*** Begin section ***

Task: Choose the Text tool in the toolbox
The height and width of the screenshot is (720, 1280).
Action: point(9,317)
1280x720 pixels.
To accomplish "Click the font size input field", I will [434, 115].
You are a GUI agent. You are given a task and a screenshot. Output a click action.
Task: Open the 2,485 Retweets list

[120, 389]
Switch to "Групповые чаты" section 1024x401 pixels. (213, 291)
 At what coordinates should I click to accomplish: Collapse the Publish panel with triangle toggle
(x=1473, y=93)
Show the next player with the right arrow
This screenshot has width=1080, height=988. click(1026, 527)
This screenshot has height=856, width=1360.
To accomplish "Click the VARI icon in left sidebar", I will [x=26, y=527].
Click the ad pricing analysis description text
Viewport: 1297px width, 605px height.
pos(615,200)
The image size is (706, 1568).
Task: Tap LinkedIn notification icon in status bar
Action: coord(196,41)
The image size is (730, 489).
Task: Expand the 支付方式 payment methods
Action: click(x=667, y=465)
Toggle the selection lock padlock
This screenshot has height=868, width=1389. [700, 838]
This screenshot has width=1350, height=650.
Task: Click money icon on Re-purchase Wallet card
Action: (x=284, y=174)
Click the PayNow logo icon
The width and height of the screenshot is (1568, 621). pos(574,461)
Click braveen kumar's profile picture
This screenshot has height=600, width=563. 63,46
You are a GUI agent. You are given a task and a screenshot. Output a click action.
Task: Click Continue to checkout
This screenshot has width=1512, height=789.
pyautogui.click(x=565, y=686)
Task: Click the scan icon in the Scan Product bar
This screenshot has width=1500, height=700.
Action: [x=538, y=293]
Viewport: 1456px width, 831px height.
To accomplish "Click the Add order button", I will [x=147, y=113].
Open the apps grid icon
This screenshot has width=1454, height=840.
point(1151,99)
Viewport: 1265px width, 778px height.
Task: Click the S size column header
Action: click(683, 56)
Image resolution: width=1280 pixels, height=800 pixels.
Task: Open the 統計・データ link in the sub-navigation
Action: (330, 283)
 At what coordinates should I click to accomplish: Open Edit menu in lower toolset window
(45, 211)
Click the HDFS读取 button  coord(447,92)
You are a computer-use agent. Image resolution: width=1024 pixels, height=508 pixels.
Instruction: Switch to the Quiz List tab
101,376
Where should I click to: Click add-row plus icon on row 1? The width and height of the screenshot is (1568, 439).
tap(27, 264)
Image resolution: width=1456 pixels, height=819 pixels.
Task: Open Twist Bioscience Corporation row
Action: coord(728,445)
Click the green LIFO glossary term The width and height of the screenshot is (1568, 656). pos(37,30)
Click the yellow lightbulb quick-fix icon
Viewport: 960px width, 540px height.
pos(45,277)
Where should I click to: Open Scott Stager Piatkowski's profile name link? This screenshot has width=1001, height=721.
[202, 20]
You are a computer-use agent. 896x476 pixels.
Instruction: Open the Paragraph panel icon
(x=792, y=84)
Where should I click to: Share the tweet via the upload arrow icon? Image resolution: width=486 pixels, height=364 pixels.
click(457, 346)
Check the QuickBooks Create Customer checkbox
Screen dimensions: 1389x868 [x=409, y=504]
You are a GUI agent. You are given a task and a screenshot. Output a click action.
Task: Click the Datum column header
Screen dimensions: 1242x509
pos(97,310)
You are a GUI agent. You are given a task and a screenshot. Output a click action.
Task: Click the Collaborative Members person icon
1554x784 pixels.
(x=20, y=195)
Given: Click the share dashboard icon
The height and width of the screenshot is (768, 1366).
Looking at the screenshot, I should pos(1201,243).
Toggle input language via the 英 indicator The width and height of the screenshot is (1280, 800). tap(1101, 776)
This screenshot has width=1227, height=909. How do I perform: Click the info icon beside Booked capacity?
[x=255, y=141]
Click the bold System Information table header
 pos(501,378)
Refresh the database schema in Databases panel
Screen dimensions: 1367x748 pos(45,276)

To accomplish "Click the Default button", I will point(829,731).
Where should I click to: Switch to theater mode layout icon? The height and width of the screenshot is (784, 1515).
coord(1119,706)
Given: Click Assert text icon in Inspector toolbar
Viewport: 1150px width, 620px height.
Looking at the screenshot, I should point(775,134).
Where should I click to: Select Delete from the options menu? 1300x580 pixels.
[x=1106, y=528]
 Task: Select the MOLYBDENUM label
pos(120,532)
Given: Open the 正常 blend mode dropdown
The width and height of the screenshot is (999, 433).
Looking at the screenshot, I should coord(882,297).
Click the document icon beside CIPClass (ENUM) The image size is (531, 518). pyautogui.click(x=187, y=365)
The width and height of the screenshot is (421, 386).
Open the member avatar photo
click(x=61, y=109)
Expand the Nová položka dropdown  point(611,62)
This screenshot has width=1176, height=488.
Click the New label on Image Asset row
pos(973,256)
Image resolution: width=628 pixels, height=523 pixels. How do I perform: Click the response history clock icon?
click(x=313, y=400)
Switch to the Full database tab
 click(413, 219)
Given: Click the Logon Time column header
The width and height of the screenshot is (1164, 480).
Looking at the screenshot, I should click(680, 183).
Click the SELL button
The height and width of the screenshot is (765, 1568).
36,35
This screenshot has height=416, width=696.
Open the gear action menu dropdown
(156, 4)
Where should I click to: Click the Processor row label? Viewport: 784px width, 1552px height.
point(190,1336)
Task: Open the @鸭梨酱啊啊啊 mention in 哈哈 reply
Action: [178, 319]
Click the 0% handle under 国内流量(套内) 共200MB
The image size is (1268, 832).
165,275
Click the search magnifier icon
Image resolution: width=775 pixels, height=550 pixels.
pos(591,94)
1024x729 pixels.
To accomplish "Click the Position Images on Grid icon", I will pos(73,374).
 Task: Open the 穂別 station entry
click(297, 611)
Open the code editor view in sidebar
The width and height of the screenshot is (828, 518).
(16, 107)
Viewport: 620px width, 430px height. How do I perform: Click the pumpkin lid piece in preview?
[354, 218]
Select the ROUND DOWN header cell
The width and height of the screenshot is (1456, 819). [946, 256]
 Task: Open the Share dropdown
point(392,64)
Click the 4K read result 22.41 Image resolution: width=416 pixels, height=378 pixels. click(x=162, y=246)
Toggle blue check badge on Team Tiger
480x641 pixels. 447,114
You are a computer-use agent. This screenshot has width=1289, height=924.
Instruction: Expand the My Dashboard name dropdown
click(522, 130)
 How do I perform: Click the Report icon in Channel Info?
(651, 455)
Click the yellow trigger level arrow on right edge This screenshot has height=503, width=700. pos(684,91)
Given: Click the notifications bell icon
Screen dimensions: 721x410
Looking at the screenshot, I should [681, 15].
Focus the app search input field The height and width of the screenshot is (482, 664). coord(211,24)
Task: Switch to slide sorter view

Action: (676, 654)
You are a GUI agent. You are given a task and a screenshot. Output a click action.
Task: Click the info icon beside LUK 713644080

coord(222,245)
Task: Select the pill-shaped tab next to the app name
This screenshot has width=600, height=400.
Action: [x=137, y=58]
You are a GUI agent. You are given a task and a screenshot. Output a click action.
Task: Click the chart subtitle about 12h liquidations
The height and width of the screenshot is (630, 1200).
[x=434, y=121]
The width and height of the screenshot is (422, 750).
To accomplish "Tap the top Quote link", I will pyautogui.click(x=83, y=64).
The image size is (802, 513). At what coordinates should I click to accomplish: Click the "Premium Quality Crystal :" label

*** End section ***

- What is required
A precise copy of the whole listing is the expected answer.

- Exercise output
Task: Choose the Text tool in the toolbox
The height and width of the screenshot is (720, 1280).
Action: point(9,317)
1280x720 pixels.
To accomplish "Click the font size input field", I will [434, 115].
You are a GUI agent. You are given a task and a screenshot. Output a click action.
Task: Open the 2,485 Retweets list

[120, 389]
Switch to "Групповые чаты" section 1024x401 pixels. (213, 291)
 At what coordinates should I click to accomplish: Collapse the Publish panel with triangle toggle
(x=1473, y=93)
Show the next player with the right arrow
This screenshot has width=1080, height=988. click(1026, 527)
This screenshot has height=856, width=1360.
To accomplish "Click the VARI icon in left sidebar", I will [x=26, y=527].
Click the ad pricing analysis description text
Viewport: 1297px width, 605px height.
pos(615,200)
The image size is (706, 1568).
Task: Tap LinkedIn notification icon in status bar
Action: coord(196,41)
The image size is (730, 489).
Task: Expand the 支付方式 payment methods
Action: click(x=667, y=465)
Toggle the selection lock padlock
This screenshot has height=868, width=1389. [700, 838]
This screenshot has width=1350, height=650.
Task: Click money icon on Re-purchase Wallet card
Action: (x=284, y=174)
Click the PayNow logo icon
The width and height of the screenshot is (1568, 621). pos(574,461)
Click braveen kumar's profile picture
This screenshot has height=600, width=563. 63,46
You are a GUI agent. You are given a task and a screenshot. Output a click action.
Task: Click Continue to checkout
This screenshot has width=1512, height=789.
pyautogui.click(x=565, y=686)
Task: Click the scan icon in the Scan Product bar
This screenshot has width=1500, height=700.
Action: [x=538, y=293]
Viewport: 1456px width, 831px height.
To accomplish "Click the Add order button", I will [x=147, y=113].
Open the apps grid icon
This screenshot has width=1454, height=840.
point(1151,99)
Viewport: 1265px width, 778px height.
Task: Click the S size column header
Action: click(683, 56)
Image resolution: width=1280 pixels, height=800 pixels.
Task: Open the 統計・データ link in the sub-navigation
Action: (330, 283)
 At what coordinates should I click to accomplish: Open Edit menu in lower toolset window
(45, 211)
Click the HDFS读取 button  coord(447,92)
You are a computer-use agent. Image resolution: width=1024 pixels, height=508 pixels.
Instruction: Switch to the Quiz List tab
101,376
Where should I click to: Click add-row plus icon on row 1? The width and height of the screenshot is (1568, 439).
tap(27, 264)
Image resolution: width=1456 pixels, height=819 pixels.
Task: Open Twist Bioscience Corporation row
Action: coord(728,445)
Click the green LIFO glossary term The width and height of the screenshot is (1568, 656). pos(37,30)
Click the yellow lightbulb quick-fix icon
Viewport: 960px width, 540px height.
pos(45,277)
Where should I click to: Open Scott Stager Piatkowski's profile name link? This screenshot has width=1001, height=721.
[202, 20]
You are a computer-use agent. 896x476 pixels.
Instruction: Open the Paragraph panel icon
(x=792, y=84)
Where should I click to: Share the tweet via the upload arrow icon? Image resolution: width=486 pixels, height=364 pixels.
click(457, 346)
Check the QuickBooks Create Customer checkbox
Screen dimensions: 1389x868 [x=409, y=504]
You are a GUI agent. You are given a task and a screenshot. Output a click action.
Task: Click the Datum column header
Screen dimensions: 1242x509
pos(97,310)
You are a GUI agent. You are given a task and a screenshot. Output a click action.
Task: Click the Collaborative Members person icon
1554x784 pixels.
(x=20, y=195)
Given: Click the share dashboard icon
The height and width of the screenshot is (768, 1366).
Looking at the screenshot, I should pos(1201,243).
Toggle input language via the 英 indicator The width and height of the screenshot is (1280, 800). tap(1101, 776)
This screenshot has width=1227, height=909. How do I perform: Click the info icon beside Booked capacity?
[x=255, y=141]
Click the bold System Information table header
 pos(501,378)
Refresh the database schema in Databases panel
Screen dimensions: 1367x748 pos(45,276)

To accomplish "Click the Default button", I will point(829,731).
Where should I click to: Switch to theater mode layout icon? The height and width of the screenshot is (784, 1515).
coord(1119,706)
Given: Click Assert text icon in Inspector toolbar
Viewport: 1150px width, 620px height.
Looking at the screenshot, I should point(775,134).
Where should I click to: Select Delete from the options menu? 1300x580 pixels.
[x=1106, y=528]
 Task: Select the MOLYBDENUM label
pos(120,532)
Given: Open the 正常 blend mode dropdown
The width and height of the screenshot is (999, 433).
Looking at the screenshot, I should coord(882,297).
Click the document icon beside CIPClass (ENUM) The image size is (531, 518). pyautogui.click(x=187, y=365)
The width and height of the screenshot is (421, 386).
Open the member avatar photo
click(x=61, y=109)
Expand the Nová položka dropdown  point(611,62)
This screenshot has width=1176, height=488.
Click the New label on Image Asset row
pos(973,256)
Image resolution: width=628 pixels, height=523 pixels. How do I perform: Click the response history clock icon?
click(x=313, y=400)
Switch to the Full database tab
 click(413, 219)
Given: Click the Logon Time column header
The width and height of the screenshot is (1164, 480).
Looking at the screenshot, I should click(680, 183).
Click the SELL button
The height and width of the screenshot is (765, 1568).
36,35
This screenshot has height=416, width=696.
Open the gear action menu dropdown
(156, 4)
Where should I click to: Click the Processor row label? Viewport: 784px width, 1552px height.
point(190,1336)
Task: Open the @鸭梨酱啊啊啊 mention in 哈哈 reply
Action: [178, 319]
Click the 0% handle under 国内流量(套内) 共200MB
The image size is (1268, 832).
165,275
Click the search magnifier icon
Image resolution: width=775 pixels, height=550 pixels.
pos(591,94)
1024x729 pixels.
To accomplish "Click the Position Images on Grid icon", I will pos(73,374).
 Task: Open the 穂別 station entry
click(297, 611)
Open the code editor view in sidebar
The width and height of the screenshot is (828, 518).
(16, 107)
Viewport: 620px width, 430px height. How do I perform: Click the pumpkin lid piece in preview?
[354, 218]
Select the ROUND DOWN header cell
The width and height of the screenshot is (1456, 819). [946, 256]
 Task: Open the Share dropdown
point(392,64)
Click the 4K read result 22.41 Image resolution: width=416 pixels, height=378 pixels. click(x=162, y=246)
Toggle blue check badge on Team Tiger
480x641 pixels. 447,114
You are a computer-use agent. This screenshot has width=1289, height=924.
Instruction: Expand the My Dashboard name dropdown
click(522, 130)
 How do I perform: Click the Report icon in Channel Info?
(651, 455)
Click the yellow trigger level arrow on right edge This screenshot has height=503, width=700. pos(684,91)
Given: Click the notifications bell icon
Screen dimensions: 721x410
Looking at the screenshot, I should [681, 15].
Focus the app search input field The height and width of the screenshot is (482, 664). coord(211,24)
Task: Switch to slide sorter view

Action: (676, 654)
You are a GUI agent. You are given a task and a screenshot. Output a click action.
Task: Click the info icon beside LUK 713644080

coord(222,245)
Task: Select the pill-shaped tab next to the app name
This screenshot has width=600, height=400.
Action: [x=137, y=58]
You are a GUI agent. You are given a task and a screenshot. Output a click action.
Task: Click the chart subtitle about 12h liquidations
The height and width of the screenshot is (630, 1200).
[x=434, y=121]
The width and height of the screenshot is (422, 750).
To accomplish "Tap the top Quote link", I will pyautogui.click(x=83, y=64).
The image size is (802, 513). At what coordinates should I click to accomplish: Click the "Premium Quality Crystal :" label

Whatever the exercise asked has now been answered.